El río de la vida

Dos días sin móvil

Durante ese tiempo me sentí tan libre, tan tranquilo, que cuando fui a recogerlo experimenté cierto fastidio

El otro día, en uno de mis despistes habituales, me arrojé a la piscina con el móvil en el bolsillo del bañador. Me di cuenta de la tropelía nada más entrar en el agua. Inmediatamente me salí, lo apagué e intenté secarlo con una toalla. Luego lo puse un rato al sol. Intenté encenderlo y el aparato daba como señales de vida, pero no conseguía funcionar. Lo llevé a una tienda especializada en móviles. Me atendió un joven que, al explicarle lo que me había pasado, puso esa cara que pone un médico cuando le entra un paciente en las últimas. El chico abrió el móvil y dejó al aire todas sus tripas. Cogió un destornillador pequeño y estuvo hurgando pacientemente por las entrañas del aparato. Luego cogió un cargador de móviles e introdujo la pestaña en el orificio de carga. Lo hacía todo despacio, muy meticulosamente, como ese cirujano que le está trasteando el corazón a un paciente abierto en canal. En un momento determinado pensé que iba hacerle el boca a boca. No decía nada. Yo esperaba su veredicto como aquel familiar de un enfermo que espera que el médico de guardia le informe sobre la gravedad del ingresado. De pronto, me miró con ojos lastimeros y soltó.

-Lo siento. Esto es grave.

Me sentí fatal, de pronto convertido en un asesino de móviles.

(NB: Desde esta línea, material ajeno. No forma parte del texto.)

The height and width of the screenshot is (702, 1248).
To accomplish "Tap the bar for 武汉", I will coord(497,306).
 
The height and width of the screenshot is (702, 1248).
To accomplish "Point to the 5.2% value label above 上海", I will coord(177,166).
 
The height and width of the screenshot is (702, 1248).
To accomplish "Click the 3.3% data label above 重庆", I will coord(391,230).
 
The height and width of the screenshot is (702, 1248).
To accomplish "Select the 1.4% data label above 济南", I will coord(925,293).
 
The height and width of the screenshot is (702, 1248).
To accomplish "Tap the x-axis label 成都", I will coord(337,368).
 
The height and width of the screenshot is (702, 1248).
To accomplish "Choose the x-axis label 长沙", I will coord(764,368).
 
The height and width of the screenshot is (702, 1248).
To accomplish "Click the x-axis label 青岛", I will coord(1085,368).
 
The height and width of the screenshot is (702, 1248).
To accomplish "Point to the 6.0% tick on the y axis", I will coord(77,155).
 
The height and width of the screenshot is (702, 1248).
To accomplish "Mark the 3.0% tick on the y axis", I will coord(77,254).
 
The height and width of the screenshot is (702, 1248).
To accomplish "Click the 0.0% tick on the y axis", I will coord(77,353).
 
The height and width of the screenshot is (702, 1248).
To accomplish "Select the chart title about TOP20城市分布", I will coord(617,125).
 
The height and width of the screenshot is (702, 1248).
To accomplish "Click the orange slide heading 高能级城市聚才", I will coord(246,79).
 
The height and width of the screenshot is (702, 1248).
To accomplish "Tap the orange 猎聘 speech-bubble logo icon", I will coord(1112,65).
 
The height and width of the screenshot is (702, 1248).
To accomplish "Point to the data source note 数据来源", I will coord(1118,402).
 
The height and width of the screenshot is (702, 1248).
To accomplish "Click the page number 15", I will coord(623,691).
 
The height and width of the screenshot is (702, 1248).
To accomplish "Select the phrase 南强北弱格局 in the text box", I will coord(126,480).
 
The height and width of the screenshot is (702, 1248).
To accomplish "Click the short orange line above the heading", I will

-¿Y no tiene curación posible? -le dije.

-Por lo pronto habría que ponerle un puerto USB nuevo porque el que tiene se ha dañado con la humedad.

-¿Cómo un trasplante?

-Sí. Y luego ver cómo evoluciona.

-¿Cuánto duraría la operación?

Me di cuenta de que nuestra conversación había entrado en ese argot que solo se practica en los hospitales. Empecé a rezar a todos los santos posibles para ver si podía salvar a mi móvil. Ahí estaba todo: mis contactos, mis fotos, mis notas… Hasta mis neuronas. Yo creo que cuando nos muramos no habrá que hacernos a nosotros la autopsia, con hacérsela al móvil es suficiente. El chico pareció leer mis pensamientos y dijo:

-No se preocupe. Todo está en la tarjeta de memoria y esa está bien. Déjemelo y venga dentro de un par de días.

Total, que estuve algo más de 48 horas sin móvil. Durante ese tiempo me sentí tan libre, tan increíblemente tranquilo, que cuando fui a recogerlo experimenté cierto fastidio al decirme el chaval con cierta euforia:

-Aquí está, hemos conseguido salvarlo.

Entonces pensé como aquel del chiste al que un médico le dice que ha conseguido salvar a su suegra: Maldita sea.